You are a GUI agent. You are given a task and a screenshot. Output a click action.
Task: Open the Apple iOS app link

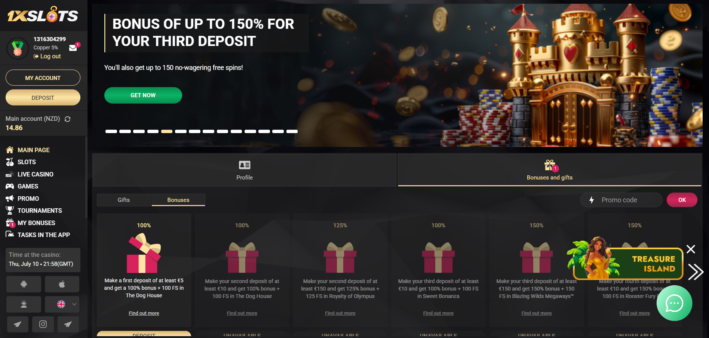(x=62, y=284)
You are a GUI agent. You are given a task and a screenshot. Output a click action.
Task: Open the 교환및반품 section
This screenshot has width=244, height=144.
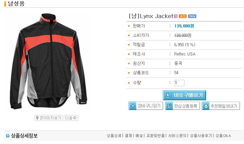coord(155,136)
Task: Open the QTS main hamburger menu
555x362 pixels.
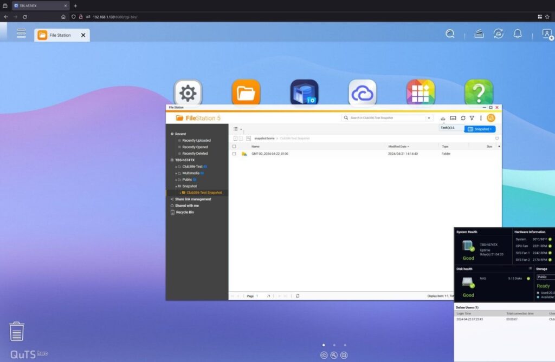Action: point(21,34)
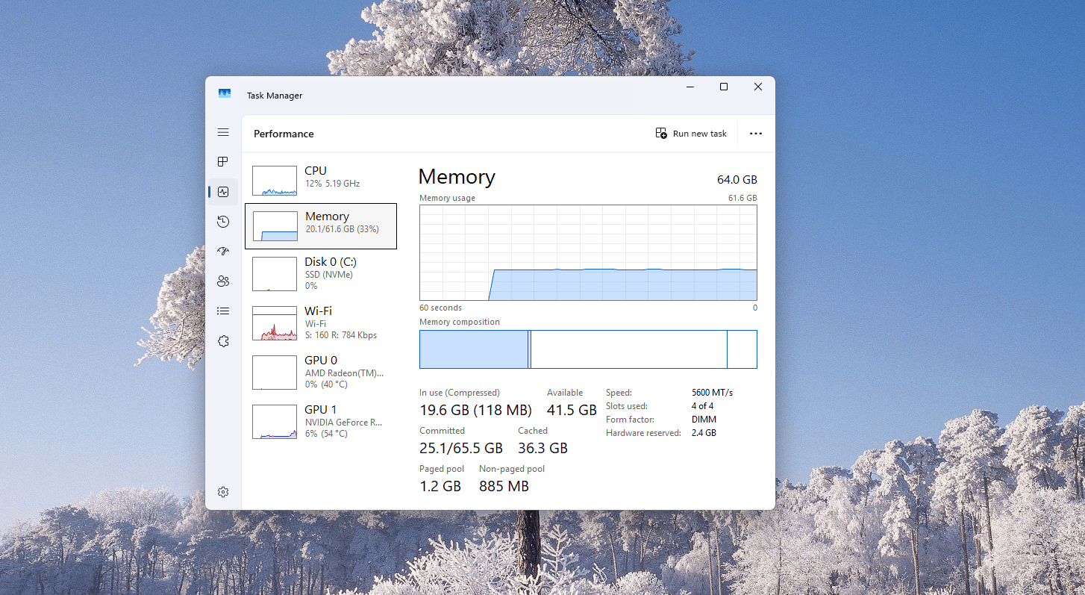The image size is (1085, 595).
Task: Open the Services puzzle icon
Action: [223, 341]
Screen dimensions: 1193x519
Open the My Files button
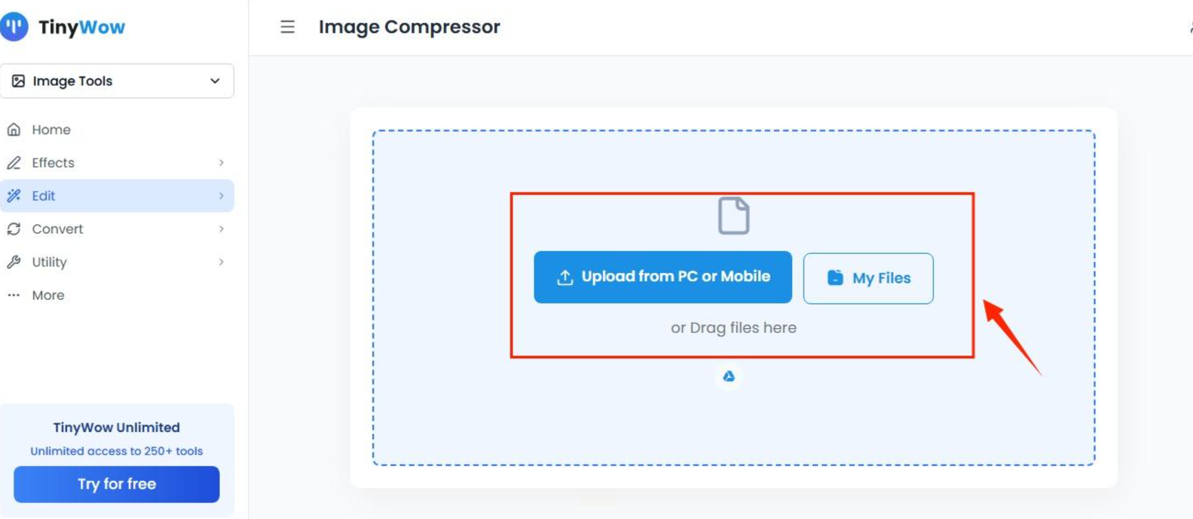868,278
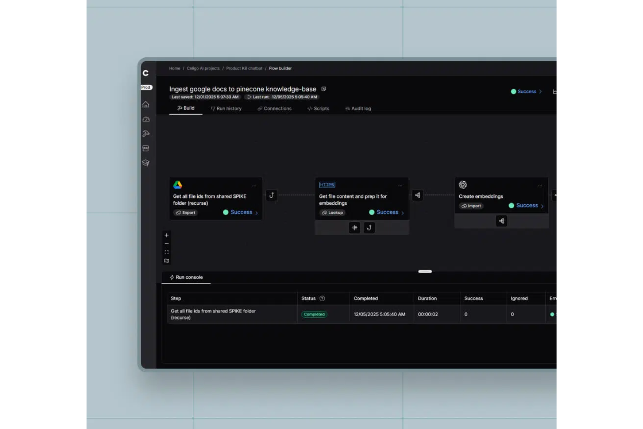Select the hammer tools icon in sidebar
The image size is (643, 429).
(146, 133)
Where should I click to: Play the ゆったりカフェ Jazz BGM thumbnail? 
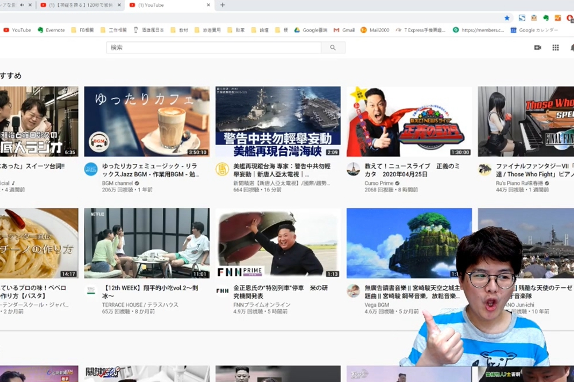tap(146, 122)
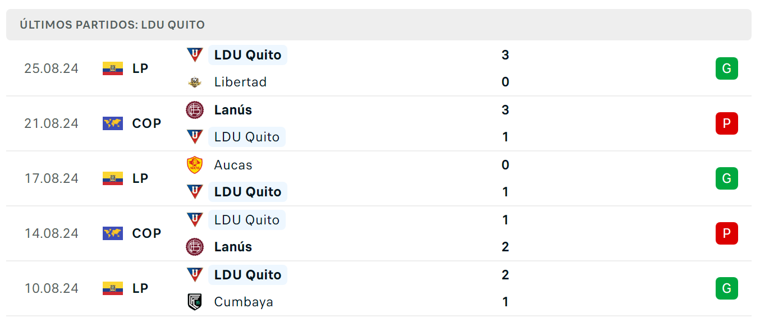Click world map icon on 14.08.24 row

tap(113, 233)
● ● ● ●
Copy the final stretch of the entries exactly: the line containing "Where should I" and every line after it through the last. Include no pictures and nothing more.

Solution for this task:
Where should I click to: Play the ゆったりカフェ Jazz BGM thumbnail? 
tap(146, 122)
Click world map icon on 14.08.24 row

tap(113, 233)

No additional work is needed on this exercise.